-- Opening Marker --

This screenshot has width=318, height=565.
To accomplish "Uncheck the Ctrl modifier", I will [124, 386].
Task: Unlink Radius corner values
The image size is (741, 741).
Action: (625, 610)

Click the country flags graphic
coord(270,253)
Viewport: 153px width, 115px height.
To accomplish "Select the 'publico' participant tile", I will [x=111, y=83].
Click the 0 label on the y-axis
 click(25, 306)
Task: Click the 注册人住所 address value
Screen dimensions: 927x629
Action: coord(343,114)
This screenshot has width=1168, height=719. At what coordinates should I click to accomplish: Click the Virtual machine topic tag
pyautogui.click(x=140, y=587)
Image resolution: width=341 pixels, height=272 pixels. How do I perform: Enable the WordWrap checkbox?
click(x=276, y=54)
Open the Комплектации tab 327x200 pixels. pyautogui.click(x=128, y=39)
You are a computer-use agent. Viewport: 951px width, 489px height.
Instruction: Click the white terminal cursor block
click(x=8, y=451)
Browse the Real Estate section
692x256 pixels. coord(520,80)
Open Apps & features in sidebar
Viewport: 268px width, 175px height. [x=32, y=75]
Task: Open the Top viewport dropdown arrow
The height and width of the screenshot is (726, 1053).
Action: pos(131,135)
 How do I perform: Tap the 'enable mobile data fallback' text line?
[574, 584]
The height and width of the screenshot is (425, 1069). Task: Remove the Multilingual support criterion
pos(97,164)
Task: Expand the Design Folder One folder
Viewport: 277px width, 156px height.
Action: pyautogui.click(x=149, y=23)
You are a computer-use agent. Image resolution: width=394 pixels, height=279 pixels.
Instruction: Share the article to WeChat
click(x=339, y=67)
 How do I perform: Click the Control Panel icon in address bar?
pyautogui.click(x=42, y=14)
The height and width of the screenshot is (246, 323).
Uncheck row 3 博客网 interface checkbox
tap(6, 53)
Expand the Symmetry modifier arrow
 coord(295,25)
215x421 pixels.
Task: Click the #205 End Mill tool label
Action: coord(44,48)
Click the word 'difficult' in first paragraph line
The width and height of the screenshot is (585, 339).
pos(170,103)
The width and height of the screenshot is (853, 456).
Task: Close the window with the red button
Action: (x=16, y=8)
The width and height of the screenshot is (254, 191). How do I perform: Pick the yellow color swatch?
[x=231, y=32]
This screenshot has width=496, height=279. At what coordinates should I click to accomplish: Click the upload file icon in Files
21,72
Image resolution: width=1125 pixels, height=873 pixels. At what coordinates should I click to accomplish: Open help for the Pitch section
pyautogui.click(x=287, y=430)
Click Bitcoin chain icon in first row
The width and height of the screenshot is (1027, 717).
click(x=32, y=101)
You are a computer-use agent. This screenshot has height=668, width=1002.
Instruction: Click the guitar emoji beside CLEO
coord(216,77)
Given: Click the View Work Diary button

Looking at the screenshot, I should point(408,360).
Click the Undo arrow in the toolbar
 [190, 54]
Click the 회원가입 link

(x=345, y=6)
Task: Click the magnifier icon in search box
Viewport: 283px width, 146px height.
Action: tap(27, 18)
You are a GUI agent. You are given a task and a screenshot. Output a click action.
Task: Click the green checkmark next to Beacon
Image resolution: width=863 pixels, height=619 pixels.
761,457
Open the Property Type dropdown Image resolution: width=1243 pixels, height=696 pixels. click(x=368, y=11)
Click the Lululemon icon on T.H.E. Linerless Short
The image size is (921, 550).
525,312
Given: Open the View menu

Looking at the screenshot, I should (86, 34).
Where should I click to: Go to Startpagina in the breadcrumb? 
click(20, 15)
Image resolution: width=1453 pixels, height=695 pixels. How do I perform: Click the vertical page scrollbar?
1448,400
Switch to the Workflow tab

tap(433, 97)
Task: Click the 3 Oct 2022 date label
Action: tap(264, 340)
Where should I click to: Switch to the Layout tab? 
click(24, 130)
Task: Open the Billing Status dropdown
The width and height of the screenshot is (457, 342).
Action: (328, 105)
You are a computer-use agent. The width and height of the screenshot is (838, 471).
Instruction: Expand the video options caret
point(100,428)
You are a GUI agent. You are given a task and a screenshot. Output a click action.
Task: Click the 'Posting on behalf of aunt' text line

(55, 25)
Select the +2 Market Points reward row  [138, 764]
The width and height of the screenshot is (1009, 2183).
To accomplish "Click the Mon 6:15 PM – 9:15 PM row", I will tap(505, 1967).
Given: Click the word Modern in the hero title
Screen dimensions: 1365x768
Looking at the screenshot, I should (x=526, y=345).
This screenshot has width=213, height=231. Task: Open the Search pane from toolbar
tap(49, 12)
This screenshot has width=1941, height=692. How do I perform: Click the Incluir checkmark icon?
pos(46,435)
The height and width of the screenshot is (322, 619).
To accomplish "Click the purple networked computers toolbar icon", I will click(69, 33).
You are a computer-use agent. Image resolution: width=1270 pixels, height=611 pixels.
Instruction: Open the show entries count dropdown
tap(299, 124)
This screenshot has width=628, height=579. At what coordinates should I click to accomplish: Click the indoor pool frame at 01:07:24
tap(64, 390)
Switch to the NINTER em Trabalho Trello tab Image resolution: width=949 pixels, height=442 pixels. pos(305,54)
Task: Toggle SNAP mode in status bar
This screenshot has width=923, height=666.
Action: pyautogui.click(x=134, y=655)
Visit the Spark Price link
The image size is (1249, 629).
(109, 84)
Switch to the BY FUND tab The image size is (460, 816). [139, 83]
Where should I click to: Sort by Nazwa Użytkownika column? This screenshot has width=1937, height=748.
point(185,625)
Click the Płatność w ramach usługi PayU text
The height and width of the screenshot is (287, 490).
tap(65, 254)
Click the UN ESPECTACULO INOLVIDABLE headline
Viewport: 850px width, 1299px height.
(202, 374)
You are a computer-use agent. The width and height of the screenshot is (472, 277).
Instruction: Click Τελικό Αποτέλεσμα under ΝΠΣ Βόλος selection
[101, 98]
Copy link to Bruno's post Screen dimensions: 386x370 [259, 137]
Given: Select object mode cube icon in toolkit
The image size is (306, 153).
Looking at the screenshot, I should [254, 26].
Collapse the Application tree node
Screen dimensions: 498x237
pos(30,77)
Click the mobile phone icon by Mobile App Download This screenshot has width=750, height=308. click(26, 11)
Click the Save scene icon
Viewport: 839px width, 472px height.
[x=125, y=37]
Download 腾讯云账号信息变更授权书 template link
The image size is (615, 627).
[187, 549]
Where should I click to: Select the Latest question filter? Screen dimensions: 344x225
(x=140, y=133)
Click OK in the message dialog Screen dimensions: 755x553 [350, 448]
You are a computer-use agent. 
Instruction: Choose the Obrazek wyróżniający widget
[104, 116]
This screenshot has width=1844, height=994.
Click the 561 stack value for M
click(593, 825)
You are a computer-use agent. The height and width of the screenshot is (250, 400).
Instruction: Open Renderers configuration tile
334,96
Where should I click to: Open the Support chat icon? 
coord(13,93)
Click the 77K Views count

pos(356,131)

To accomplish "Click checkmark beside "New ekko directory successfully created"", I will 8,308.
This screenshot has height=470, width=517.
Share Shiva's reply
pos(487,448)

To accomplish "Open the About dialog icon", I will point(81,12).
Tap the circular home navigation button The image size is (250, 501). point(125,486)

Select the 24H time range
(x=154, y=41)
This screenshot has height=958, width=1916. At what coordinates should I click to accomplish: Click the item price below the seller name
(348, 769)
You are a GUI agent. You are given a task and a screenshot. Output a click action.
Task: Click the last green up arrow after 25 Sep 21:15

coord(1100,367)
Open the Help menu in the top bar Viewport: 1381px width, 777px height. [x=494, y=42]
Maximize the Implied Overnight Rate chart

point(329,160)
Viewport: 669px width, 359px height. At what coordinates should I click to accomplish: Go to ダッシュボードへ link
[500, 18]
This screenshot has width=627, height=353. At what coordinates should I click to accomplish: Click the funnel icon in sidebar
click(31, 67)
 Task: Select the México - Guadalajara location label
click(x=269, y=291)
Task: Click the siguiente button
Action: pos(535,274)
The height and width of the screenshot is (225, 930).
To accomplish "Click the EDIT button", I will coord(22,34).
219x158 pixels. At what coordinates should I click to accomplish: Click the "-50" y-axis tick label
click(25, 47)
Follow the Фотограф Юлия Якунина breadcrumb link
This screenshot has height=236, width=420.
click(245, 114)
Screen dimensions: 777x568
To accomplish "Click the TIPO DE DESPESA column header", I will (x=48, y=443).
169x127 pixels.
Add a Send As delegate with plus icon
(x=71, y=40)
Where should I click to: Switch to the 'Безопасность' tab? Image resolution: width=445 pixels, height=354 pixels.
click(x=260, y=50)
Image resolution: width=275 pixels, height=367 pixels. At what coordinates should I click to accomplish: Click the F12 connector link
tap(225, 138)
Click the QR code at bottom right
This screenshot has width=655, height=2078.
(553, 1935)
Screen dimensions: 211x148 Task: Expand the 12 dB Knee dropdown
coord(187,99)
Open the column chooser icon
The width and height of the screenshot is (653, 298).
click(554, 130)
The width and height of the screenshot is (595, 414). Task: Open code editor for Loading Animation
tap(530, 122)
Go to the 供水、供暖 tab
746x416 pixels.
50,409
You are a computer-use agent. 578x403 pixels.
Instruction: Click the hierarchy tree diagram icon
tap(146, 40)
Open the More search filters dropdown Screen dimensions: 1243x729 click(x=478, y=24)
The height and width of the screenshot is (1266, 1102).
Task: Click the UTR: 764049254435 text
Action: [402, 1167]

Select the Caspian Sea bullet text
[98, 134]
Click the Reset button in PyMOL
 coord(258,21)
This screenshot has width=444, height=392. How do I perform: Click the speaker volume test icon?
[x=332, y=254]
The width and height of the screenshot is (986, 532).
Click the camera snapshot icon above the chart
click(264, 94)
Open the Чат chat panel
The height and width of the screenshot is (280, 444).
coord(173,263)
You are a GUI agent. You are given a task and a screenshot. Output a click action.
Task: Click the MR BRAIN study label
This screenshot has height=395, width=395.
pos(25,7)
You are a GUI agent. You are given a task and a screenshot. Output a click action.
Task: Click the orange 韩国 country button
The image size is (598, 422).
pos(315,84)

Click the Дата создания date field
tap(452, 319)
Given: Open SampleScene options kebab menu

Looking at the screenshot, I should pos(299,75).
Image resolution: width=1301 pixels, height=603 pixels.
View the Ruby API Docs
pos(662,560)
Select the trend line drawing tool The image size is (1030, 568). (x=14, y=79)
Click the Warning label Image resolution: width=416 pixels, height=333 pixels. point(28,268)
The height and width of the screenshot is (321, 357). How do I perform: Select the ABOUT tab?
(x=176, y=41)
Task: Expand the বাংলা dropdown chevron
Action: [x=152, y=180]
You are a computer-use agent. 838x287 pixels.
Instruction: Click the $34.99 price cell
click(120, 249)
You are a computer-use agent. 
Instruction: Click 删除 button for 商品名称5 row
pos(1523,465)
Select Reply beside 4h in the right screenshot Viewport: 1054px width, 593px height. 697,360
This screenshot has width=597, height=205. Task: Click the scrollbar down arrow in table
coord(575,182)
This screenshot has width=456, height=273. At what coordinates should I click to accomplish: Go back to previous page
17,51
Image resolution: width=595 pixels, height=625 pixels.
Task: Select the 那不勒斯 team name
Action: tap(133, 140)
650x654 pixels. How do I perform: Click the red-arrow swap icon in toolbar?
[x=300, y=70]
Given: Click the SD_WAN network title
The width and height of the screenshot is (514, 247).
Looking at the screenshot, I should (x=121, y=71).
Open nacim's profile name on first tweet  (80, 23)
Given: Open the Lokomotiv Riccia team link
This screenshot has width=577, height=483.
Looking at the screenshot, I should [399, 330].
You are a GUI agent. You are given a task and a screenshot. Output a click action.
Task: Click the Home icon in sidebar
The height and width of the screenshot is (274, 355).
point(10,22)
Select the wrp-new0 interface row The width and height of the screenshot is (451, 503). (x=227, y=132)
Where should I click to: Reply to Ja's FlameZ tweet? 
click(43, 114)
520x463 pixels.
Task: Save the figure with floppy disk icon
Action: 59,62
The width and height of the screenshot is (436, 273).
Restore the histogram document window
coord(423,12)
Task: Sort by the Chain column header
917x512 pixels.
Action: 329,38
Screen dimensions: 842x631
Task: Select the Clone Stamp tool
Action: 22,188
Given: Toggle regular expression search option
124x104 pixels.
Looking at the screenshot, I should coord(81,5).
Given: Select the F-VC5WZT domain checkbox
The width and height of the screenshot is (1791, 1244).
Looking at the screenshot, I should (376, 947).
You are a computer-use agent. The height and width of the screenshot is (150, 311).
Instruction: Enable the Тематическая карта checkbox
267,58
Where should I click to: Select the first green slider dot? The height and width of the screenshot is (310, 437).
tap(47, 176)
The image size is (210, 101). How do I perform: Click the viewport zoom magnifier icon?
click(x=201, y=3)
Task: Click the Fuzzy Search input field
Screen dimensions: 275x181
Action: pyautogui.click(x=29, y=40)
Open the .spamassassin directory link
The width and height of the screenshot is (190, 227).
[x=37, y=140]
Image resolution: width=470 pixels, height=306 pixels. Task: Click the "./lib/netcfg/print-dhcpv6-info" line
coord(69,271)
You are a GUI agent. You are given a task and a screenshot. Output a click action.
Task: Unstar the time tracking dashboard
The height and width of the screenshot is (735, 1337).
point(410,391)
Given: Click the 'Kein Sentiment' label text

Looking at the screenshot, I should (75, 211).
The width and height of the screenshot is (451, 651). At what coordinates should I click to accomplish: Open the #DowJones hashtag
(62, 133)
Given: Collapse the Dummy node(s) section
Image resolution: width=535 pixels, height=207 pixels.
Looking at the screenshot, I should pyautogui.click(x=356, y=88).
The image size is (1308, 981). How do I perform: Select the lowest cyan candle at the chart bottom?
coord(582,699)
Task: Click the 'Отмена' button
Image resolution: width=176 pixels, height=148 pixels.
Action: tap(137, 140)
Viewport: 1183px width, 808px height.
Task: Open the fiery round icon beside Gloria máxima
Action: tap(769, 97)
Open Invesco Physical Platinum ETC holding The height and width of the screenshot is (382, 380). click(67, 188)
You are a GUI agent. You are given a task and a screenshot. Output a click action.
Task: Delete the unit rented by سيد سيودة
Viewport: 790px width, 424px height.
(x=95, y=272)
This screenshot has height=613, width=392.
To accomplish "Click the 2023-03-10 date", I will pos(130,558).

-- Closing Marker --

Your instructions:
The answer should hold exactly the lines running from the one with "This screenshot has height=613, width=392." to the final line of the data, both ends counted.

Exercise solution:
This screenshot has height=613, width=392.
To accomplish "Click the 2023-03-10 date", I will pos(130,558).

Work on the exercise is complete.